Matthieu Schlesinger, le maire d’Olivet, a présenté son plan de bataille pour la mandature 2020-2026. Réélu dans un fauteuil en mars 2020, il s’est bâti, depuis le mois de juillet dernier, l’image d’un empêcheur de tourner en rond à la Métropole, ou du moins de premier opposant à la gouvernance Chaillou/Grouard. Dans sa commune, il veut aussi montrer qu’il a des idées et des méthodes managériales décoiffantes. En gros, lui et ses services se sont projetés sur les six ans à venir pour flécher les sous dont ils disposeraient et les projets qu’ils pourront mener à bien sans obérer les finances de la ville. « Nous, on se donne les ambitions de nos moyens, et non pas l’inverse », lance le maire d’Olivet, qui prévoit de débloquer entre 50 et 56 M€ d’investissements sur cette mandature. « Sous la précédente, nous en étions arrivés à 42 M€. Là, nous augmentons le curseur, parce que la commune est bien gérée, parce qu’il y a une reprise de dette par la Métropole », et parce que le plan de relance gouvernemental va abreuver sa commune en nouvelles dotations. 

Jusqu’en 2026, 115 projets vont donc devoir s’achever à Olivet. « Une petite dizaine sont déjà finis, et une cinquantaine sont déjà ouverts ». Le maire veut qu’ils soient tous bouclés d’ici les cinq prochaines années, et qu’il n’y ait pas d’excuses. « Les retards viennent souvent du fait qu’au départ du projet, on ne se donne ni rendez-vous, ni budget clair », affirme Matthieu Schlesinger, qui table sur sa « méthode » autour de « fiches-projets où sont indiquées les objectifs, les budgets, les calendriers et les évaluations à venir ». 

Revoir le Donjon

La semaine dernière, le maire d’Olivet a donc présenté les premiers projets qui devront être aboutis d’ici la fin de l’année 2023, et qui représenteront 80 % des actions de l’ensemble du mandat. Trois volets : la transition écologique, la « ville de demain », et les « services de la mairie en faveur des Olivétains ». Dans le premier volet, la mairie annonce qu’elle dépensera 20 000 € par an pour la rénovation des berges du Loiret. Elle va aussi mettre sur pied une régie agricole d’herbes aromatiques (plantation en mai 2021), prévoit de créer des îlots de fraîcheur dans la commune et des cours « oasis » dans les écoles (la première en mars 2022 dans l’école du Poutyl). Elle va  également lancer des études pour la rénovation énergétique de ses bâtiments, « en cherchant des labels ambitieux ». 
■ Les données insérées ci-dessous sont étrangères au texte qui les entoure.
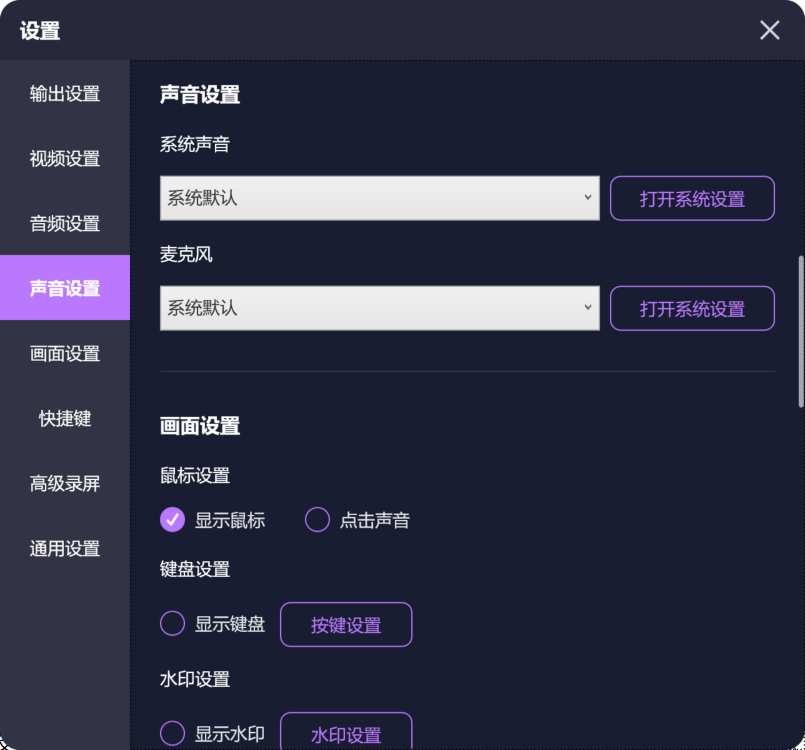
Task: Enable 显示水印 option
Action: pyautogui.click(x=172, y=733)

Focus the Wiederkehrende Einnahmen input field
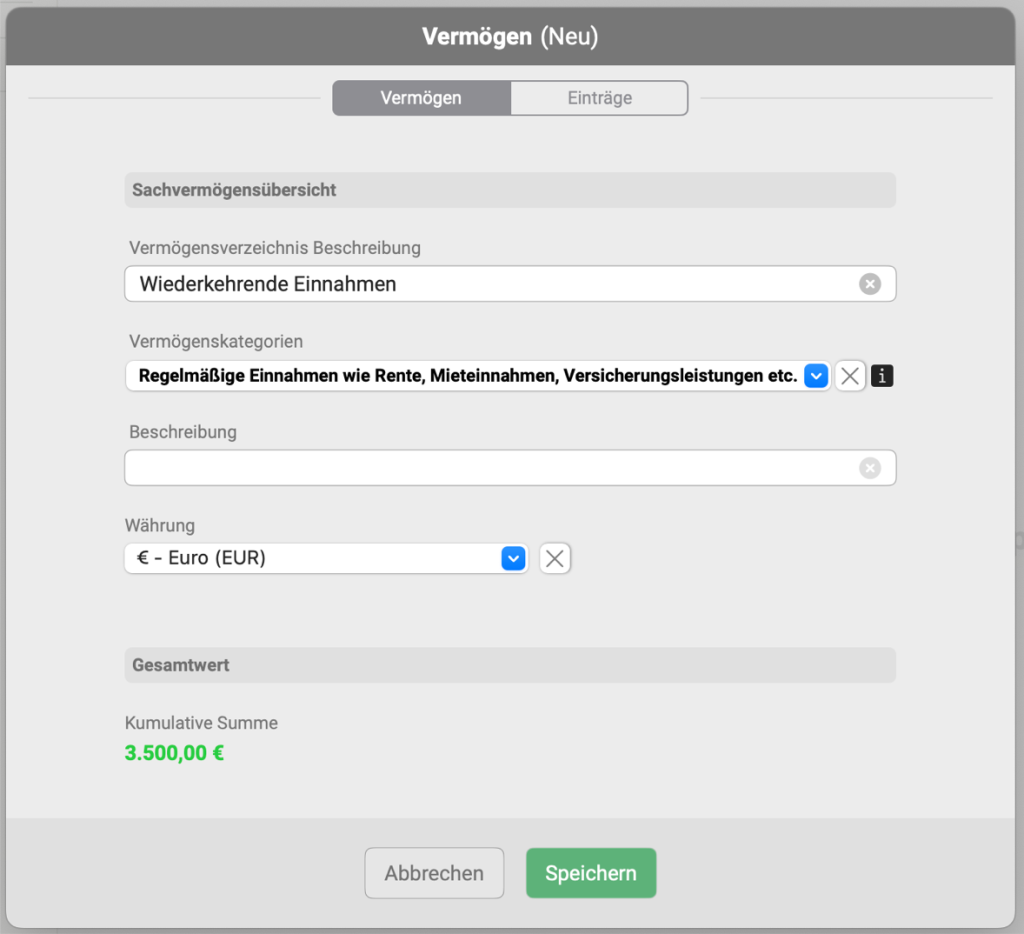(490, 284)
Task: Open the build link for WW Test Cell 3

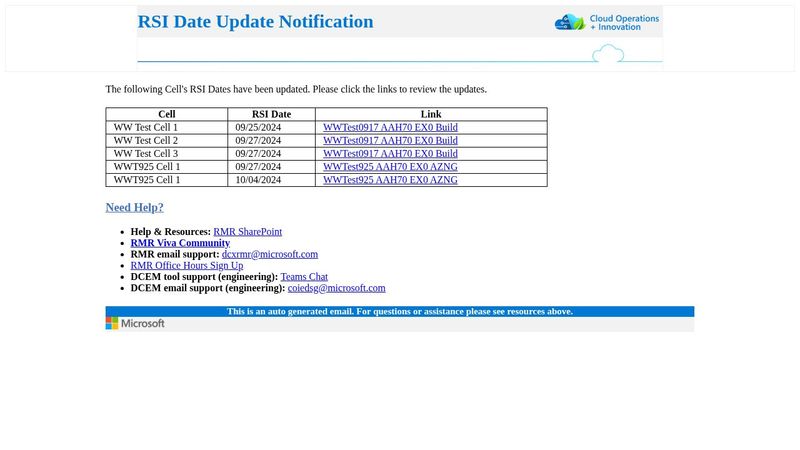Action: pos(390,154)
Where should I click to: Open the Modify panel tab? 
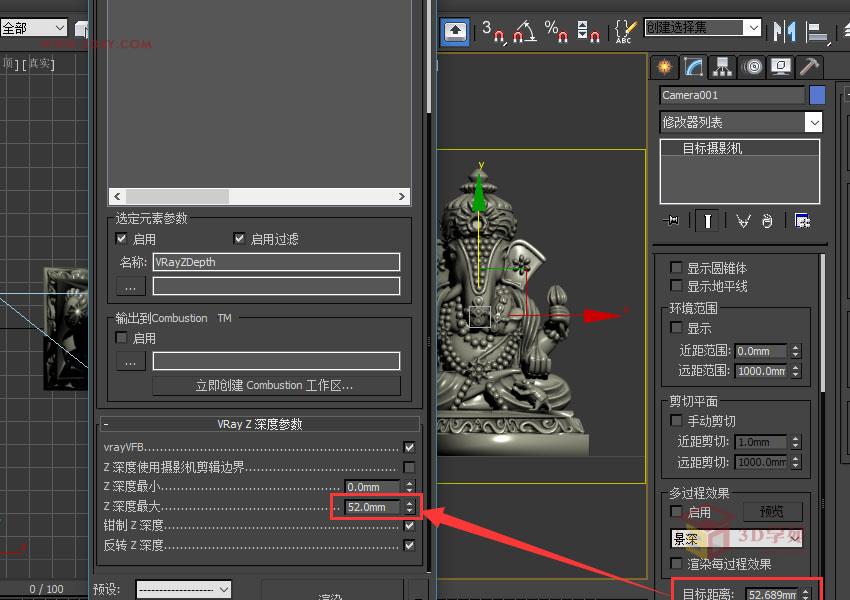(x=693, y=67)
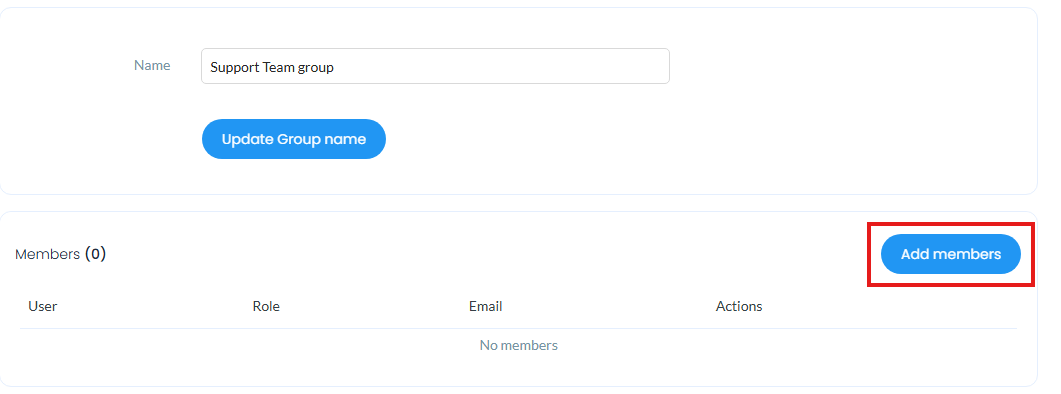Viewport: 1061px width, 394px height.
Task: Sort by the Role column header
Action: [266, 306]
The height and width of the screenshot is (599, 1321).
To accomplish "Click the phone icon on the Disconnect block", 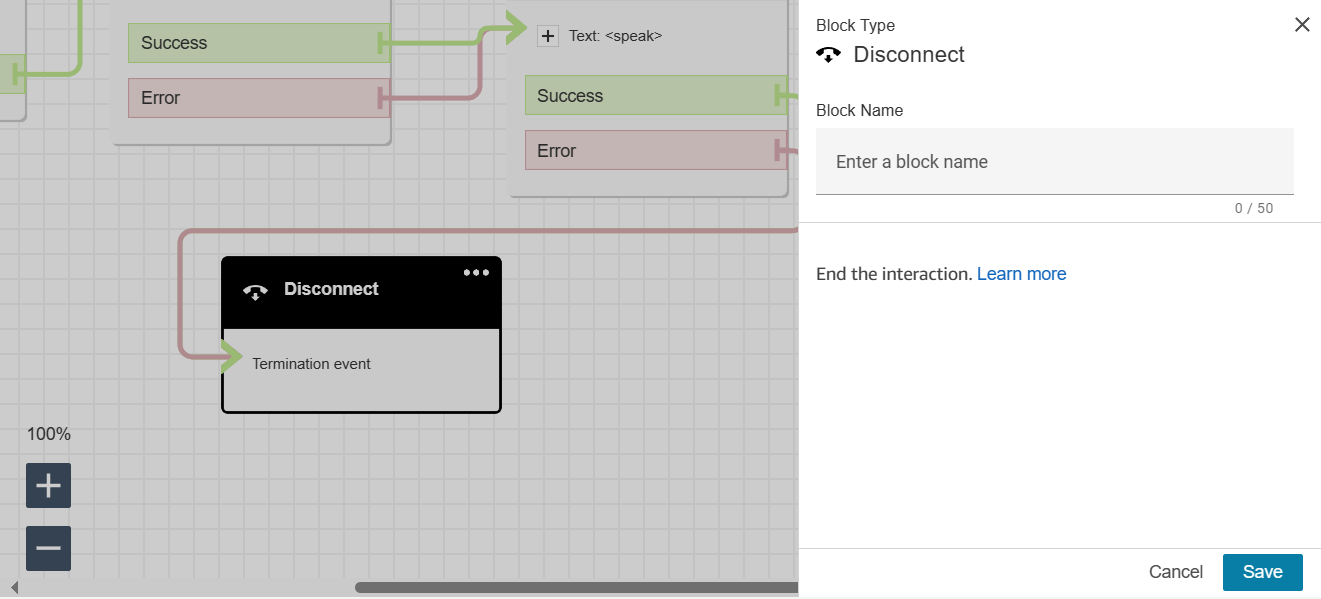I will point(255,291).
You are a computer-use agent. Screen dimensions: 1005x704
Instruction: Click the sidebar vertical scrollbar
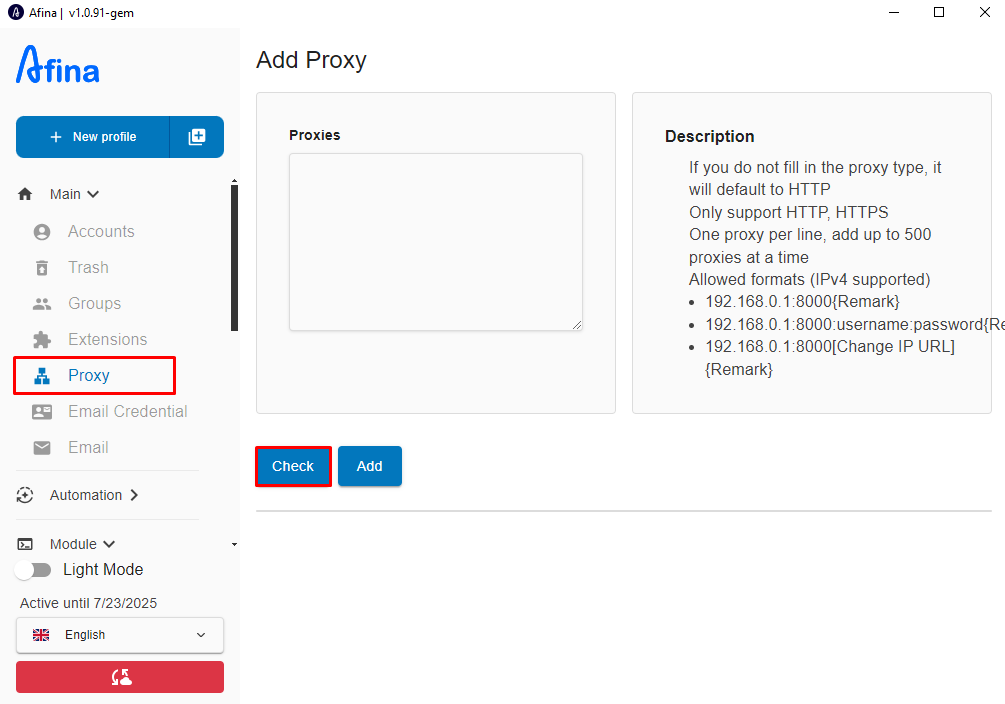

Autres engagements sur les trois ans à venir : l’ouverture d’une maison médicale au Larry à l’automne prochain, le lancement de la concession d’aménagement d’un « éco-quartier ambitieux » à la Vanoise en 2021 ou la poursuite des travaux de la grande ZAC du Clos du Bourg. Enfin la Ville, qui va créer pour la première fois de son histoire un budget participatif de 50 000 €, annonce l’ouverture d’un nouveau skatepark (emplacement encore non-décidé) d’ici novembre 2022, ou encore l’inauguration d’un ciné-club à L’Alliage l’an prochain. Sur le plan de la culture et des loisirs, outre la création d’un nouvel événement culturel à l’été (La Bamboche, ndlr), Matthieu Schlesinger veut mettre en valeur le parc du Donjon. « C’est notre bel endormi, exprime-t-il. Il a un peu vieilli et n’est plus aussi beau qu’il y a quelques années. » L’élu prévoit par exemple d’y installer « un jeu avec tyrolienne ». Un programme de rénovation du site devrait être présenté cette année.